• Pixel coordinate grounding data
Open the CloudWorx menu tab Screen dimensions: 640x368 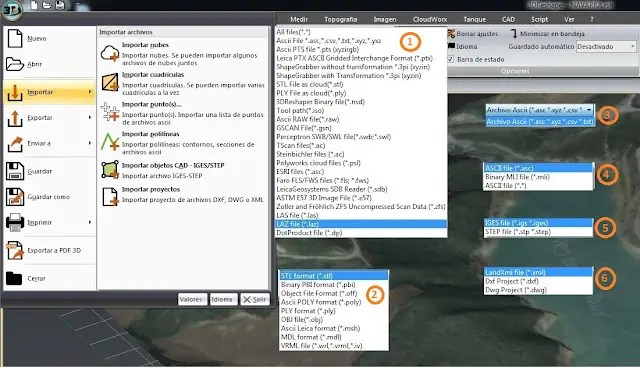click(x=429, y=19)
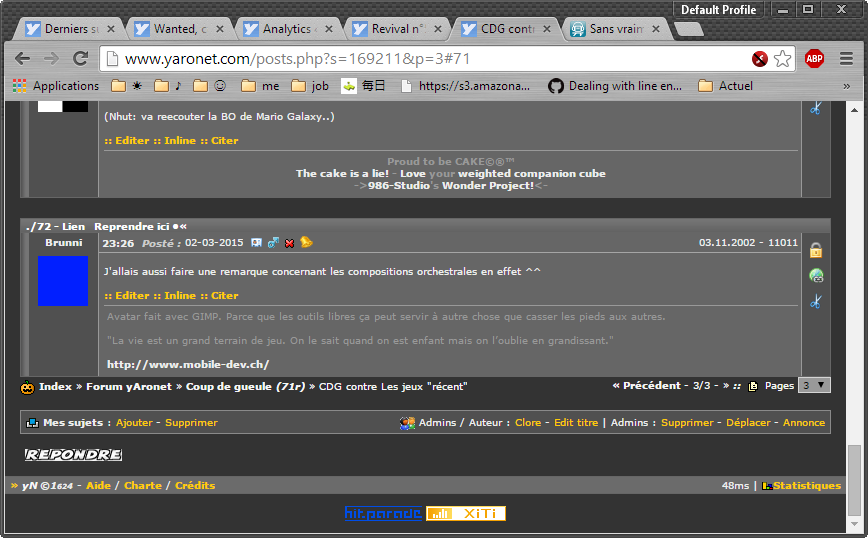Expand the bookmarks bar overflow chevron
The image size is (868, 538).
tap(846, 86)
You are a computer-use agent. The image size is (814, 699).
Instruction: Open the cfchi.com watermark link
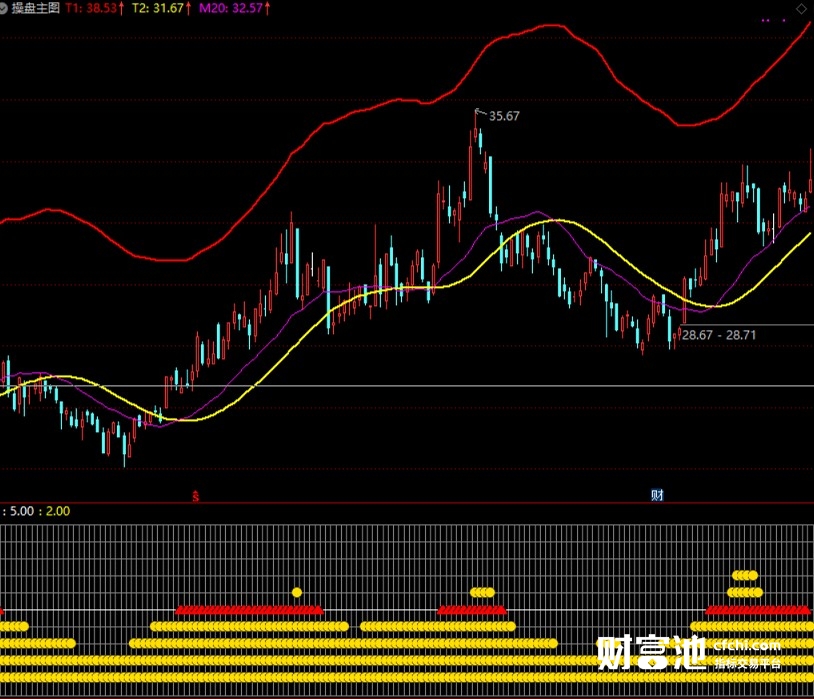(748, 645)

• WHAT YOU WILL DO
Restate word for word, and only, the lines from the line that contains "You are a computer-use" through the end of the data, both included; pictures are not part of the copy.

• REPLY
You are a computer-use agent. The image size is (814, 699).
Instruction: Open the cfchi.com watermark link
(748, 645)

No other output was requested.